A while back I realized that I had over 30 years of 35mm negatives that were going to need to be digitized at some point, not to mention 126 Instamatic and 620 Brownie negatives dating into the 1960s. I figured I could nickle & dime myself to death gradually getting them scanned at Ritz or Photoworks.com, or I could bite the bullet, get a negative scanner and do it myself. I ended up with this Nikon negative scanner, and on the whole I've been quite happy with it. The resolution is much higher than I was getting from commercial scanning, though it also takes much longer to scan a roll of negatives than I was expecting.

So anyway, my sister dug up some old negatives from a 1987 signing for her first book, and asked me to scan them. As soon as I saw where the signing was, I knew I was going to want to use some of them here. My second question to her, after asking if I could use the pictures was whether she wanted her name and face blurred, but on reflection that a pretty stupid one. After all, she is an award winning children's book author with her own web site who, as all authors do, would like you to know her name and buy her books, especially her latest one!

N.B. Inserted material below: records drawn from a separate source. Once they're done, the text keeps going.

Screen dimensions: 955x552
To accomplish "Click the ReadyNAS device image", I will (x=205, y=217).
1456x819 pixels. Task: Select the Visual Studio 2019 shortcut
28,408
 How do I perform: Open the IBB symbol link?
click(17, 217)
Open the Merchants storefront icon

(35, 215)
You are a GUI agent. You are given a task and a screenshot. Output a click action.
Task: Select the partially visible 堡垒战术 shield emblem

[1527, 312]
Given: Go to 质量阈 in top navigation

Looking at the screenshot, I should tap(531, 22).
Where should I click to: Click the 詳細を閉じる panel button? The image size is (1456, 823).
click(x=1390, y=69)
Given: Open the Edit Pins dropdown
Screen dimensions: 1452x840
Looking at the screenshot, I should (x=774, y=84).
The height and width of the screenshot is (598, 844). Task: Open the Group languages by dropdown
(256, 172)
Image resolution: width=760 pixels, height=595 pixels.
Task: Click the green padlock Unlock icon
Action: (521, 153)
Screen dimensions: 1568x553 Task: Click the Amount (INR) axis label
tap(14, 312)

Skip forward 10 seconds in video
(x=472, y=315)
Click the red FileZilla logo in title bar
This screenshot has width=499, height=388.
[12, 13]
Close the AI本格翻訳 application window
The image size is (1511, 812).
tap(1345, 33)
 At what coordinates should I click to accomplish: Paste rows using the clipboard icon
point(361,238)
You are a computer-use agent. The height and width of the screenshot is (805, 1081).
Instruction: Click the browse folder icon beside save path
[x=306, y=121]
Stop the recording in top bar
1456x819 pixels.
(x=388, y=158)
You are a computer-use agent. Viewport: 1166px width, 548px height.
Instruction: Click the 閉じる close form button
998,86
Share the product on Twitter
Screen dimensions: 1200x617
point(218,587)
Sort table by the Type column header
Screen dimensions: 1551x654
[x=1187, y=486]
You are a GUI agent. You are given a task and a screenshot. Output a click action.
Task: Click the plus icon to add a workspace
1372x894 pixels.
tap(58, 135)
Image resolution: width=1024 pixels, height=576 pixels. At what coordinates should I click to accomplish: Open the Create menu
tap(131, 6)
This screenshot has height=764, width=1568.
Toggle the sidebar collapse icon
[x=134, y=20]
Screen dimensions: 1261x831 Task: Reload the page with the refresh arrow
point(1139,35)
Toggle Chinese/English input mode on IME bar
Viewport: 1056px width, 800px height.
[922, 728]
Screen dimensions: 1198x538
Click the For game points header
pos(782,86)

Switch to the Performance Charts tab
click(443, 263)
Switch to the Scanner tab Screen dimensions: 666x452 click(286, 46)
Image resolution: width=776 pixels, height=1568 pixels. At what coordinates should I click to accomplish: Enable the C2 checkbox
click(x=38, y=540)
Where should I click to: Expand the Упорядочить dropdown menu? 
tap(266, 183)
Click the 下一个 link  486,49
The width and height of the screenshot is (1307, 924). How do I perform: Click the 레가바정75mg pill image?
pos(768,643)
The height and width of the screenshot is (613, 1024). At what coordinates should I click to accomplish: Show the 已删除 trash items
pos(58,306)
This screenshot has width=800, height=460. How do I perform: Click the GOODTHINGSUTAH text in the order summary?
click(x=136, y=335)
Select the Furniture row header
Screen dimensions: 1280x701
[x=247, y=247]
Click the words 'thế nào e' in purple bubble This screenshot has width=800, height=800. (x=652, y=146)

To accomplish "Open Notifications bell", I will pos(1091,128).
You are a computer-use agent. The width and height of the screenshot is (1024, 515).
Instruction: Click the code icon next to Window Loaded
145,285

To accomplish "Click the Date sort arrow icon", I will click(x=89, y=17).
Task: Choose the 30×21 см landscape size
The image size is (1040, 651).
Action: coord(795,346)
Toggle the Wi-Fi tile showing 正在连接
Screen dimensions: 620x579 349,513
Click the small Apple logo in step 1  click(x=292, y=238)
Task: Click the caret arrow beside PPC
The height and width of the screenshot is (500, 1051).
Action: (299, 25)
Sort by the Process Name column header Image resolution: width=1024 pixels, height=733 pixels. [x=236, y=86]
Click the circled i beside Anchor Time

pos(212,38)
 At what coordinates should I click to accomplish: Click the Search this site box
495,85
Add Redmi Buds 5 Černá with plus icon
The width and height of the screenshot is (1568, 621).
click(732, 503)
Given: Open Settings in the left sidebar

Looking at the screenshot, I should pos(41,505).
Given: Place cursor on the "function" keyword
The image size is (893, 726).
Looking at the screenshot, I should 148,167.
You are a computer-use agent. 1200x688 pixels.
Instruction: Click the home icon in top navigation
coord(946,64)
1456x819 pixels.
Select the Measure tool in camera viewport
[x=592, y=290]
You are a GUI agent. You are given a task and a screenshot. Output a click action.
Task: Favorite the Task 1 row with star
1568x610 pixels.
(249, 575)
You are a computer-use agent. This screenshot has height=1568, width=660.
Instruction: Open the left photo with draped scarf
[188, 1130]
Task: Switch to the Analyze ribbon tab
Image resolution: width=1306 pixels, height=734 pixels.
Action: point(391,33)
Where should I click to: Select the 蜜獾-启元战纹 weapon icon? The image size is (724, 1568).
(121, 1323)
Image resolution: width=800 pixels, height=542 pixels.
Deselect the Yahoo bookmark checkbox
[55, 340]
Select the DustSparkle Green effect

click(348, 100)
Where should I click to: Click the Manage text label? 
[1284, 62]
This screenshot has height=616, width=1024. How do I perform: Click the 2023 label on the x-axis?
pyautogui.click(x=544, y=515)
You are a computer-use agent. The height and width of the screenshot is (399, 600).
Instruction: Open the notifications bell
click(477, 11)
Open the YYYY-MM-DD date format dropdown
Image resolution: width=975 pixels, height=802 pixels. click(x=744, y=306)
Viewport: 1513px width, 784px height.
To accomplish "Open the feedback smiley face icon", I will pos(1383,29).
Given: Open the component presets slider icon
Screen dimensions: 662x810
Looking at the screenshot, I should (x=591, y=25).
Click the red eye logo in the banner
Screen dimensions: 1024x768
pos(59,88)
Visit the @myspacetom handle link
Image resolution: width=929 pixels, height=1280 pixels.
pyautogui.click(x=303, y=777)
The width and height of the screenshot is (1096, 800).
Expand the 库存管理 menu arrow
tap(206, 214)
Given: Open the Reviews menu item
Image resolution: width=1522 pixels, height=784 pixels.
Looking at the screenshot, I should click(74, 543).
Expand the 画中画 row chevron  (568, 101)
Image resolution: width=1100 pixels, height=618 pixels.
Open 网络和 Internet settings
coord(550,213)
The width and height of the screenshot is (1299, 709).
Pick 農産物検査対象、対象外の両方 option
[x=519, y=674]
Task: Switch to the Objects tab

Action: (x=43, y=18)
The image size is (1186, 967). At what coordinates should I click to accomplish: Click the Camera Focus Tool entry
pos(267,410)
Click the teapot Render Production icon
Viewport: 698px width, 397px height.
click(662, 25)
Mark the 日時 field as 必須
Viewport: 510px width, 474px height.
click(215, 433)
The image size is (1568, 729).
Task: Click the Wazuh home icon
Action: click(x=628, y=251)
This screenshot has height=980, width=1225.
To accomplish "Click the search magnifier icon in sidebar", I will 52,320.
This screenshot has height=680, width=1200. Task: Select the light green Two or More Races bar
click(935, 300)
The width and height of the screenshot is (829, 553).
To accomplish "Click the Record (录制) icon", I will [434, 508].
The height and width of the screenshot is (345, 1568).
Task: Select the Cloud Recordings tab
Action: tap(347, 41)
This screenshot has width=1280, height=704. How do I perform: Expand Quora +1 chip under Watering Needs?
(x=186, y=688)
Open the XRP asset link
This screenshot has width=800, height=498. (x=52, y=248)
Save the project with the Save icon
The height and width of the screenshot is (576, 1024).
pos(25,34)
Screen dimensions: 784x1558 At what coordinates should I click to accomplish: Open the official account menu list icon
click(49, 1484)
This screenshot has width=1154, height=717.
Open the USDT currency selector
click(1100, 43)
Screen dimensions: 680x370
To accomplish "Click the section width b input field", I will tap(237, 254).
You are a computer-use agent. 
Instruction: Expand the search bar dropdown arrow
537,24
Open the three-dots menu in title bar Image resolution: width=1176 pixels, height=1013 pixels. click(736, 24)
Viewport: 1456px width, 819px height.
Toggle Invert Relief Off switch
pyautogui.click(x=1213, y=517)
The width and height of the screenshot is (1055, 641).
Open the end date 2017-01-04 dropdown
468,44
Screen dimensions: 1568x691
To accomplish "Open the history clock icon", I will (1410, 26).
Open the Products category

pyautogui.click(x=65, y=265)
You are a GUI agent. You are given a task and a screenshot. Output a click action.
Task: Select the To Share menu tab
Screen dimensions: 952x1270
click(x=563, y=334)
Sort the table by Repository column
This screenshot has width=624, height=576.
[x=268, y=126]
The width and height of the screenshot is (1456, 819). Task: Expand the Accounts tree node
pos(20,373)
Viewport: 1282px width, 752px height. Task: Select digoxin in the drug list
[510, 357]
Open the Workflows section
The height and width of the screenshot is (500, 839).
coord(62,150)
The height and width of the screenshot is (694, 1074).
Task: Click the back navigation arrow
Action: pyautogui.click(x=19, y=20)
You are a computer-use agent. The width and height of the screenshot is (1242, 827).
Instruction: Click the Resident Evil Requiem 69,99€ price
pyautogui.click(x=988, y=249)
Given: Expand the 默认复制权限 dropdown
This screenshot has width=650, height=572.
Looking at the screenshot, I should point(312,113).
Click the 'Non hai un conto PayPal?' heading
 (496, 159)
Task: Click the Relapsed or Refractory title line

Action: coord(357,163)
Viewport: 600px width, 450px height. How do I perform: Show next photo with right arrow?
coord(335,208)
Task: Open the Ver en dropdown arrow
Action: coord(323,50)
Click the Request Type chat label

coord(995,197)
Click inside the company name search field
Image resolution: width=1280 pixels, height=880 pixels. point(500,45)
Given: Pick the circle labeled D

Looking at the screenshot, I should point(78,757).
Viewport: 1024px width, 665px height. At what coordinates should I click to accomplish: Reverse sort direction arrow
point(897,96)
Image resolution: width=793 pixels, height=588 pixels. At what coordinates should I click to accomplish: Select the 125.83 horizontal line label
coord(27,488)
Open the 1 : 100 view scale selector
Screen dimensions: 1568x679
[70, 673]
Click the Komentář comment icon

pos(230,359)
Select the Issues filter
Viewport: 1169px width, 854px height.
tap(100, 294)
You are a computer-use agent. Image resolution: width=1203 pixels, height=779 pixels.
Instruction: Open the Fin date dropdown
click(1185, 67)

Chapter Two Books was in Trenholm Plaza most of the time I was growing up. It was a fairly small storefront on the Edisto/Holligan's side of the plaza next to the barber shop. In the days when I would get $3.00 for mowing the lawn, I would take the money down there and buy a new Tom Swift, Jr. book. Unlike Browz-A-Bit and Walden's at Dutch Square, science-fiction was not a major category here, and the selection of SF paperbacks (and paperbacks vs hardbacks in general), was pretty small, so aside from Tom Swift, I usually ended up spending my strictly limited funds at one of those stores rather than here, but I do distinctly remember that Chapter Two sold me the last $0.50 paperback I ever saw, a copy of Robert Heinlein's classic Young Adult novel Farmer In the Sky.

Although it was not the intention of any of these shots, if you look out the windows (on the click-through versions especially), you can see a good bit of the old Trenholm Plaza landscape: Tapp's Twig, The Banker's Note, A & P and Standard Federal. By this time the original "steeple" A & P had been torn down and replaced with a more modern design (which was itself torn down for Publix), and the current Books-A-Million location was several storefronts.

I'm not sure exactly when Chapter Two closed. If I didn't have this evidence that it was still there in 1987, I would have guessed then or earlier. In any event, I believe it was gone before Books-A-Million arrived, and I have the vague feeling that the owner decided to retire and close the shop.